To understand where net lease is now, it’s important to pinpoint what it typically is and how it got to its status a few years ago. Although the category can include many things — retail, fast food, pharmacies, big box stores, industrial, medical healthcare, and even some single-tenant offices — most in the industry mean single-tenant with an emphasis on retail or industrial.

Net lease as an investment category has been around for many years, as the existence of NNN REITs has shown. That changed when the category “got really hot after the Global Financial Crisis,” Lomuto said. “I’m not sure that’s causation as much as correlation. But people became a lot more aware of triple net real estate as an asset to invest your money.”
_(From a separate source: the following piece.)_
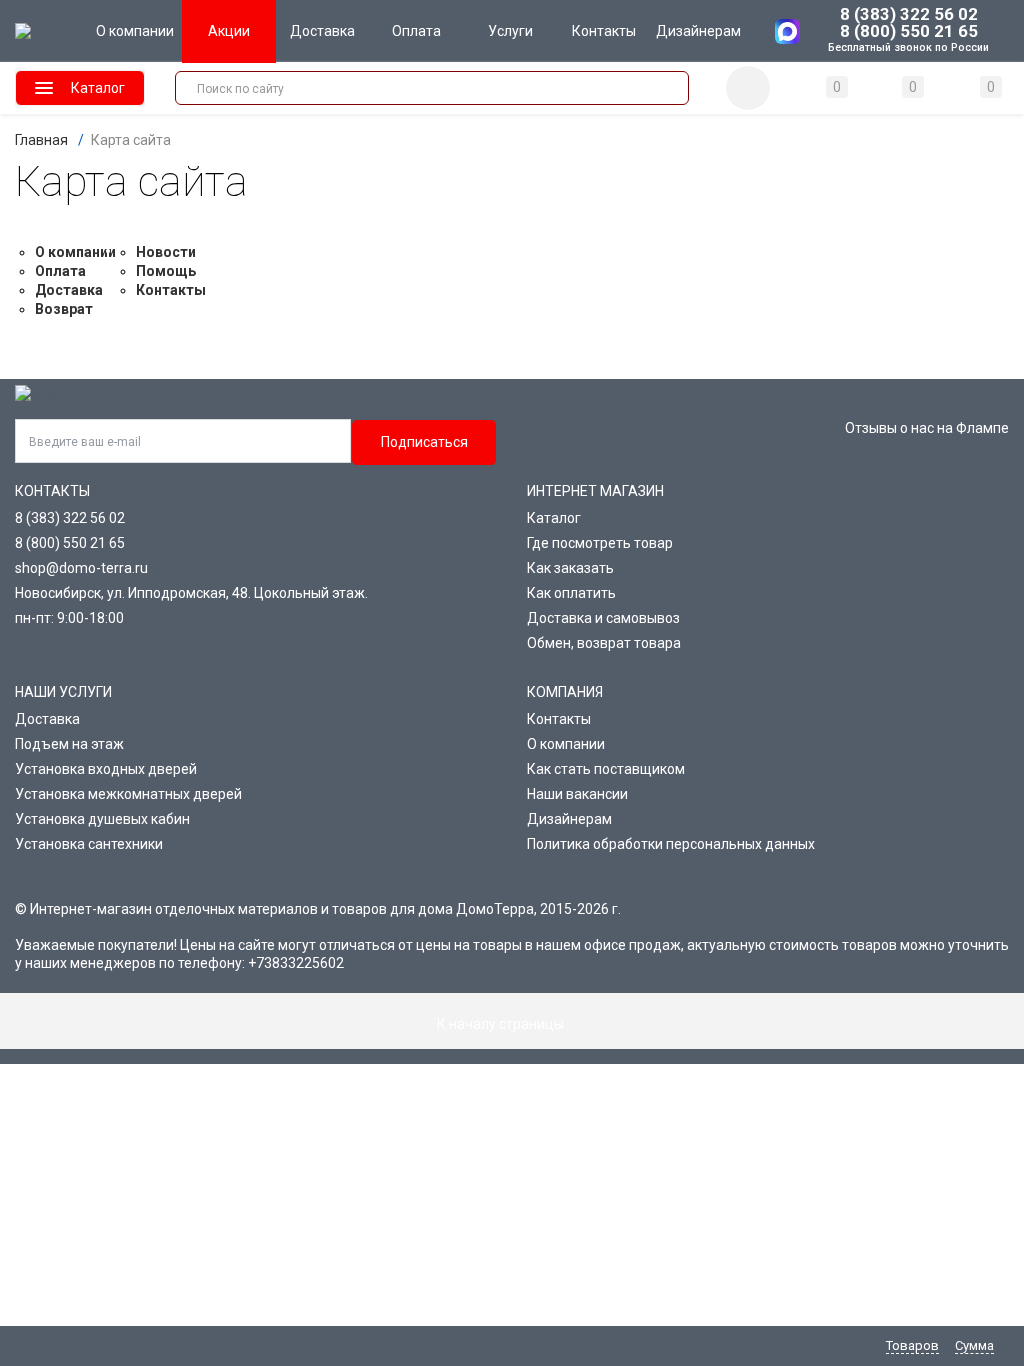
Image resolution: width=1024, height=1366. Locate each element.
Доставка (69, 290)
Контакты (171, 290)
Also, after the subprime crisis, there was a strong interest in multifamily as a safe investment with a strong upside. “There was so much interest, people were acquiring multifamily real estate, which meant people were selling,” said Lomuto. Many former multifamily owners saw large capital gains and needed to put the money into other investments as a tax strategy. “They had a broker tell them you can sell this management-intensive building for a three-and-a-half cap and buy something that is high quality with a single tenant on a long lease and earn 4%” with no tax consequences at the time.

As a result, 1031 buyers were swapping out of multifamily and into triple-net-lease, “pricing out the sophisticated investors all day long,” Lomuto said It was easy because the former multifamily owners had cash, a need to park it, and strong tax incentives that made higher prices look good. The number of exchange buyers and the total of their capital was so large that they “quite substantially moved the market.”

That ended with post-pandemic inflation and the resulting interest rate hikes. Tax incentives were no longer enough to power oversized deals and “the taps got shut off.” Lomuto noted that while the volume of high-spending buyers dropped, developers continued to work, building new projects to sell. Much of it is momentum, including projects often taking a couple of years and having an existing business process to keep doing what was done before.

Lomuto points to the rising number of ads on CRE marketplace CREXI. In 2023, there were 932 new ads a month but in 2024, that has risen to 1210 by his count. The result is more supply and less demand, explaining the compression of prices and reduction of volume. “When interest rates went up, the tide rolled out on real estate as a whole,” he noted, comparing the market to a lot of ships stuck in the mud. “We’re just going to mop the deck on all these ships then we’re back afloat again, but it’s daunting when you think about what happens if the tide doesn’t come back in.”